Sunday, December 9, 2012


Moussa, 10 years old

I'm not sure why certain patients grab my heart and come to mean so much to me.  In 13 years as a pediatrician I've never had a patient affect me as much as Moussa did.  He came to us two years ago with a huge abdominal mass.  We diagnosed a probable Wilms Tumor, which is a type of kidney cancer.  His tumor was so large it wasn't difficult to see.  He had surgery immediately and his kidney with the tumor was removed.  He started chemotherapy at the same time and stayed at the hospital for several months.  The difference in his appearance was remarkable after his surgery.

After surgery

Moussa had a great response to his treatment and began to feel better immediately.  He became a constant presence in my office and around pediatrics.  Other than losing his hair he had very few side effects and quickly became my buddy.  Incredibly, he even gained weight while on chemo.  He chunked up nicely after having been sick for so long.

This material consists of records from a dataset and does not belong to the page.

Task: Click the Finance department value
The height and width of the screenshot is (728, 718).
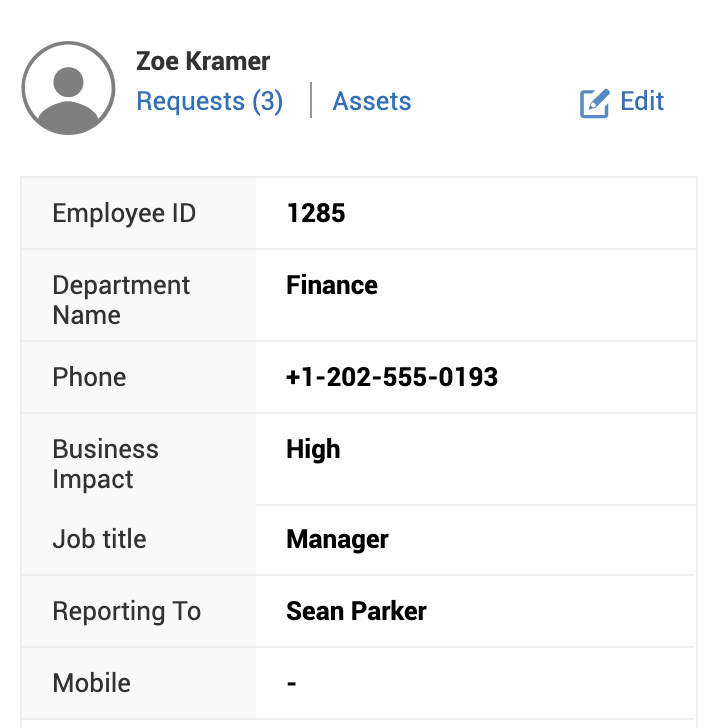Action: 332,285
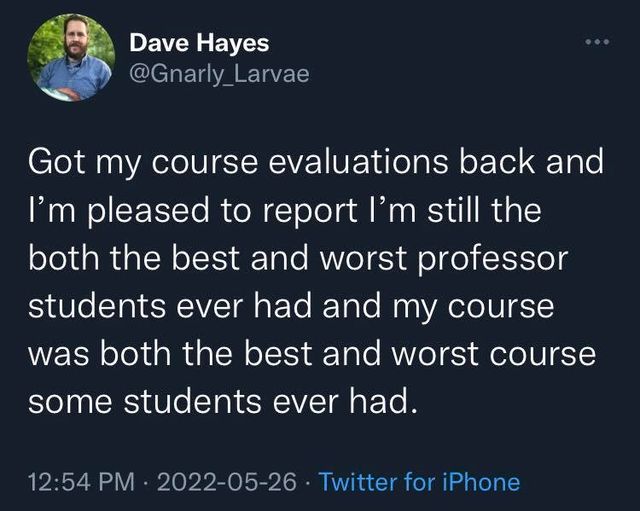This screenshot has width=640, height=511.
Task: Click the word "evaluations" in the tweet
Action: point(358,162)
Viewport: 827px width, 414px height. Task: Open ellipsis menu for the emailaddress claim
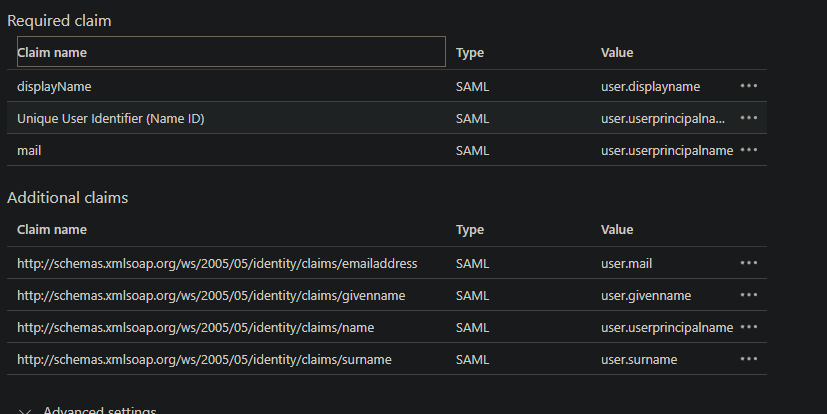[x=748, y=263]
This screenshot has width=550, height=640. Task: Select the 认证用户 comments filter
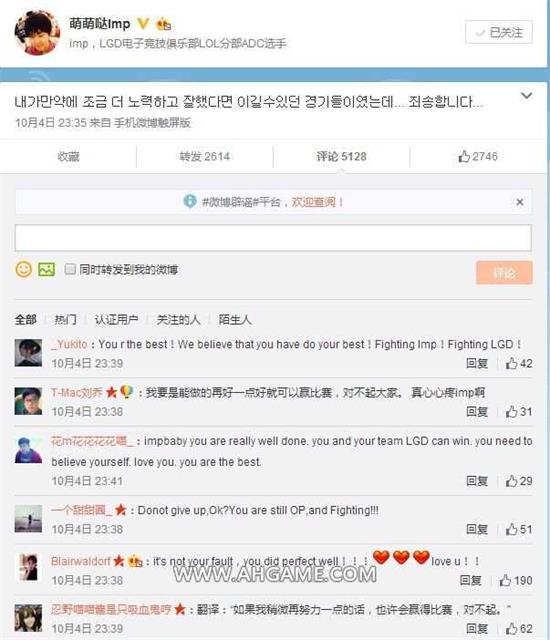(116, 319)
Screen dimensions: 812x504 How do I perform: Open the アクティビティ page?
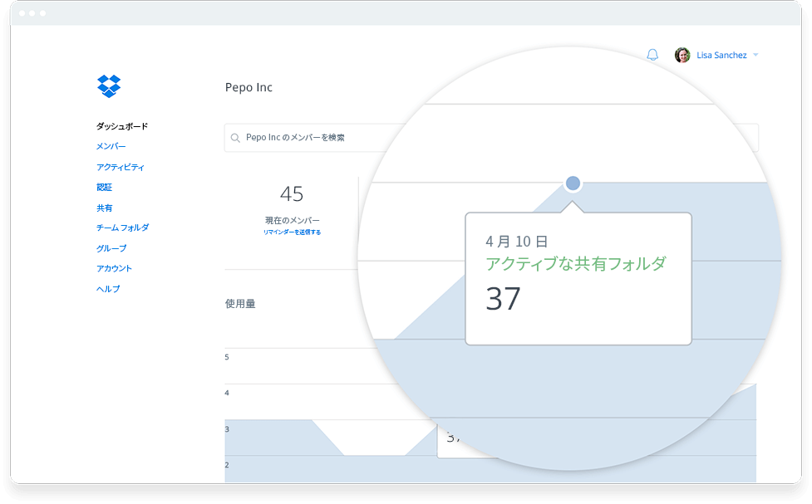pos(120,167)
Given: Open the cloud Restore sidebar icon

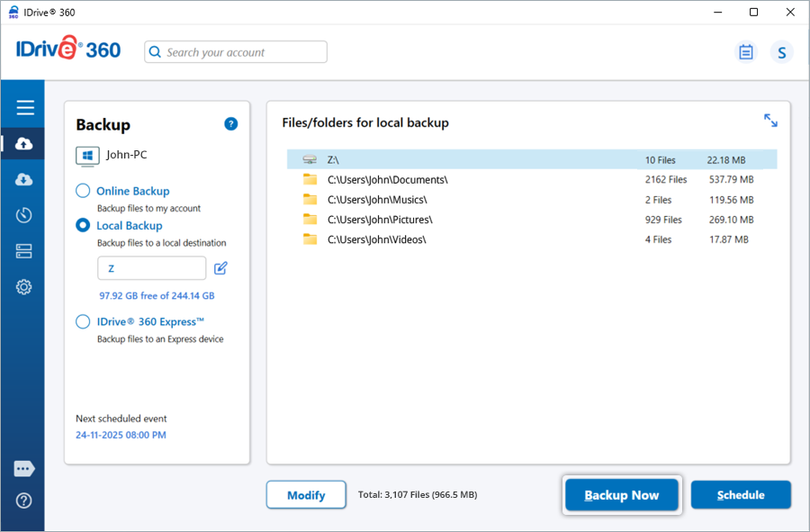Looking at the screenshot, I should click(x=24, y=180).
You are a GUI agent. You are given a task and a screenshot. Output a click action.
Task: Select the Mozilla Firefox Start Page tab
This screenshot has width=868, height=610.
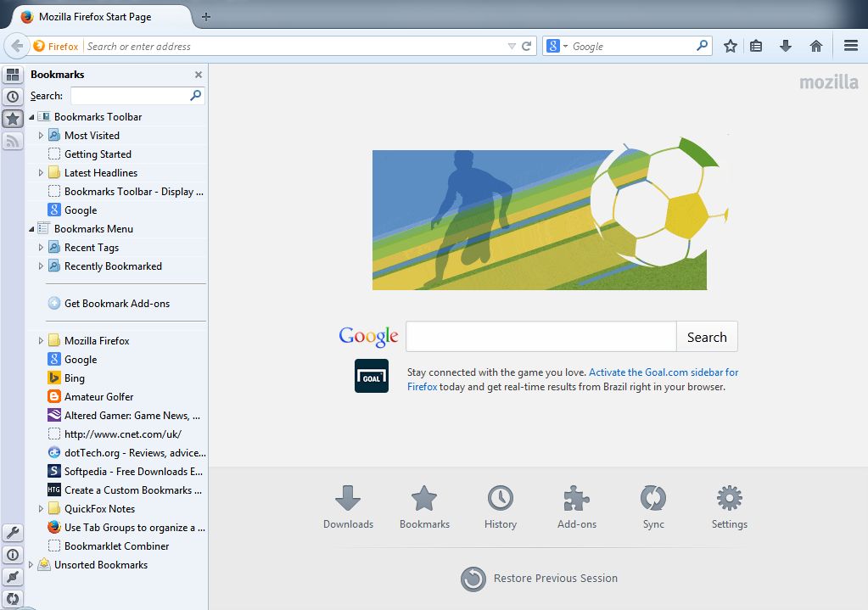point(95,17)
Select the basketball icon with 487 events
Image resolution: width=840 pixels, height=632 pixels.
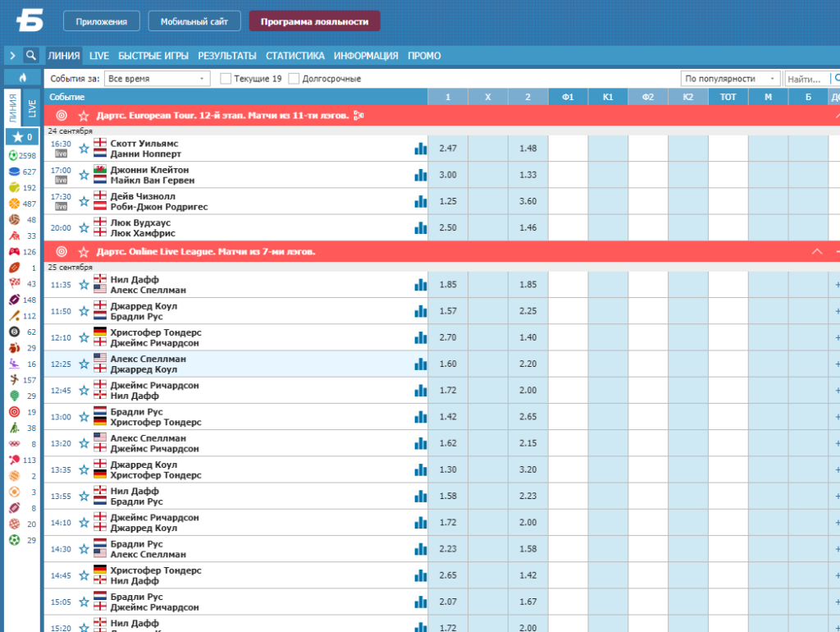tap(14, 204)
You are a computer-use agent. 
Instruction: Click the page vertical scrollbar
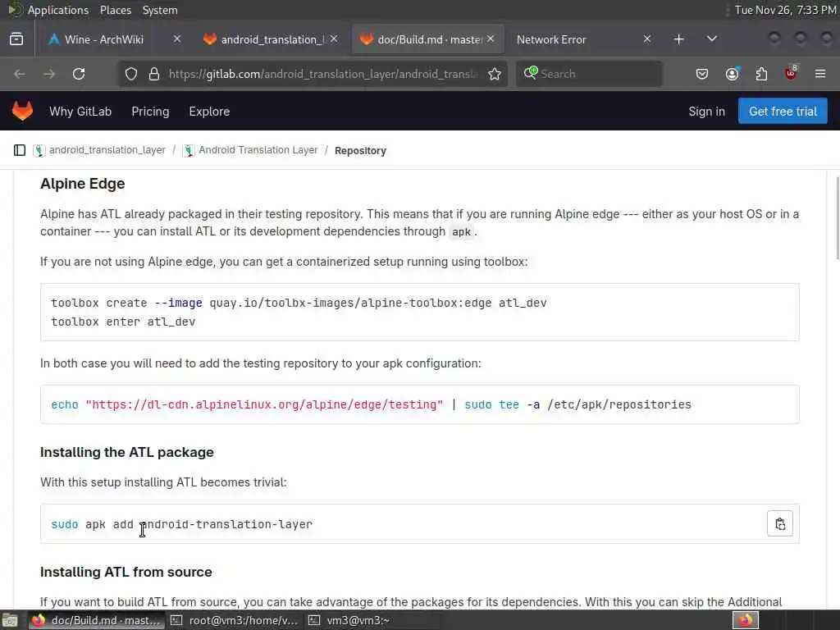coord(836,218)
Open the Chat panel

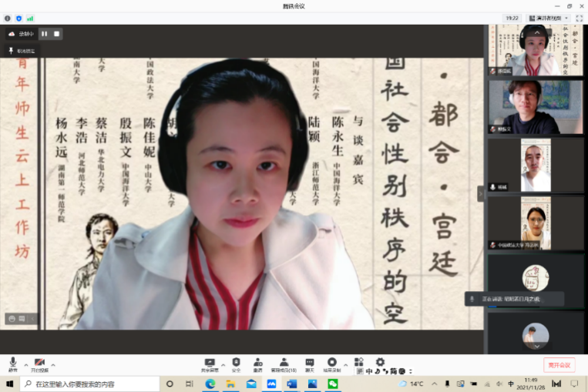tap(309, 363)
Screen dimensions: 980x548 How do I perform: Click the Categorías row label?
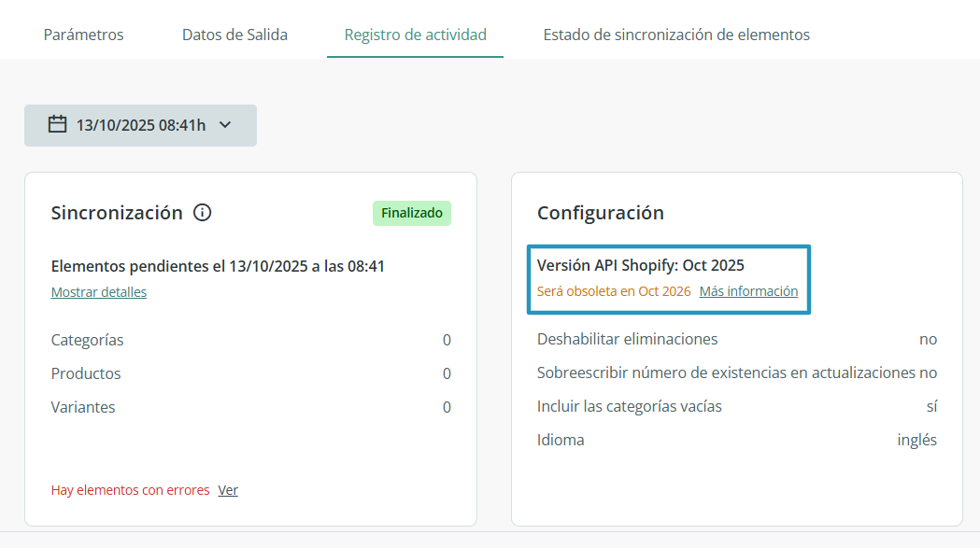87,340
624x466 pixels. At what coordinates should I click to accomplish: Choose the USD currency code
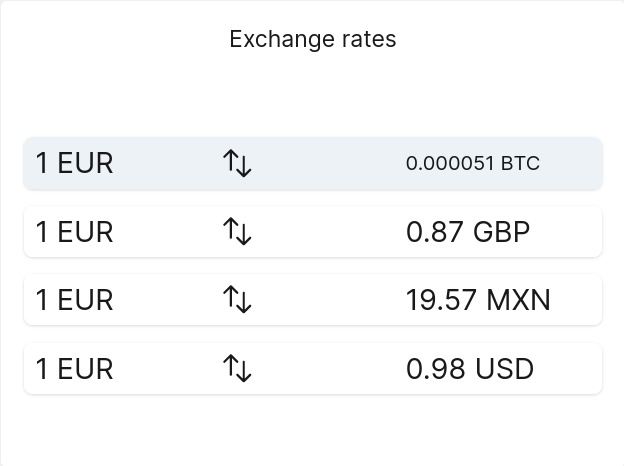(x=504, y=369)
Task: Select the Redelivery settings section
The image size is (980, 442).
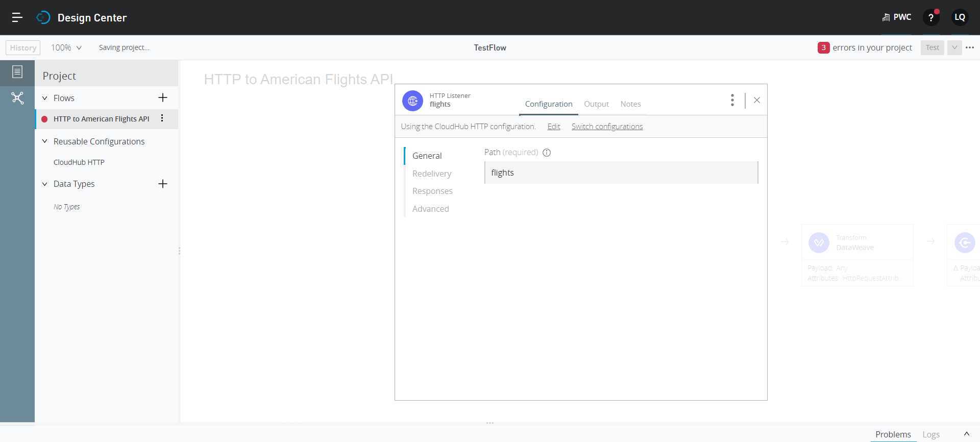Action: [x=432, y=174]
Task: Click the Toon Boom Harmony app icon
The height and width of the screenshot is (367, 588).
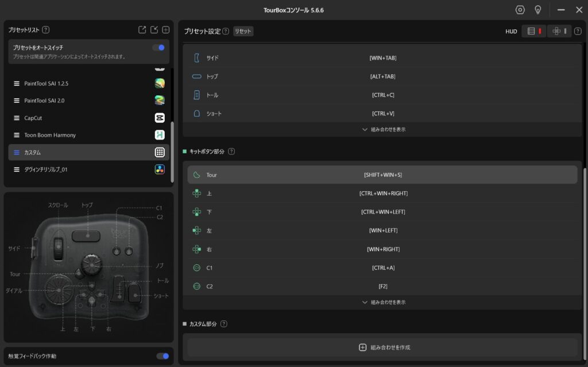Action: (x=160, y=135)
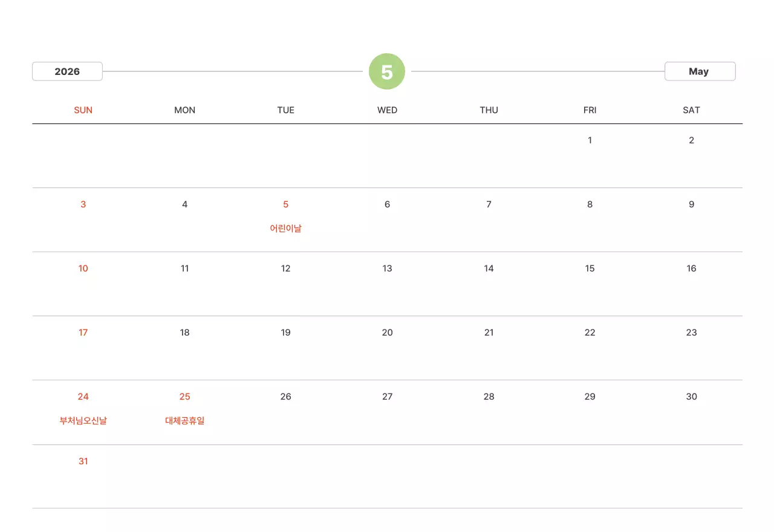Click on date 20
The image size is (774, 532).
click(x=387, y=333)
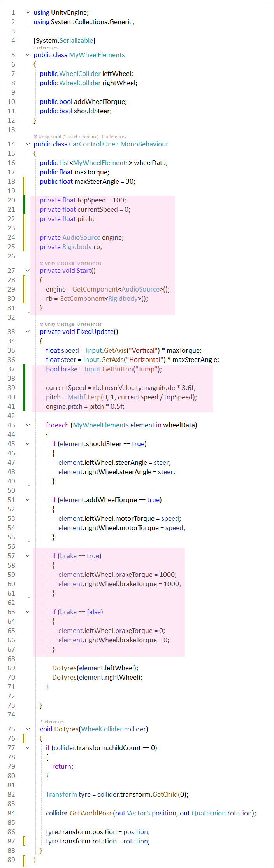The width and height of the screenshot is (274, 868).
Task: Collapse the Start method body
Action: pos(28,271)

After several months of treatment, Moussa had no further evidence of his cancer and he was able to return to his village.  One of the unique things about Moussa is that he was illegitimate.  His mother had him out of wedlock, which creates great shame for the family.  She abandoned him and left him with his grandparents and she moved away.  She married a man who would not accept Moussa and so he only saw her a couple of times in his life.  He was cared for by his grandparents and great grandparents in their village.  His basic needs were met but he was never treated like a legitimate son of the family.  Despite this, he developed an amazing personality and had a wonderful little laugh.  He was such a delight and made me smile and laugh every day I was with him.  Of course there were times I wanted to wring his neck, but they were far and few between.

Road to Moussa's village
Saying goodbye
Moussa, his grandmother and great-grandmother
 Moussa's great-grandfather                                                                                                                                                                    
Moussa's home

Moussa was home for several months before he had a recurrence of his tumor.  I was contacted by the local nurse and I drove out to pick him up and bring him back to the hospital.  He'd lost a lot of weight and was having a lot of pain in his back and sides.  His tumor seemed small but was easy to feel on examination of his abdomen.

Outside my office window

My buddy was back but a lot skinnier

We started chemotherapy again and he once again responded well to treatment.  His tumor shrunk and he felt well. This was a really fun time with Moussa.  He was everywhere at the hospital.  He came to staff devotions every morning, hung out in my office, and basically supervised everything.  He'd let me know it if I was a few minutes late, who else was late, who didn't come to work that day, etc. 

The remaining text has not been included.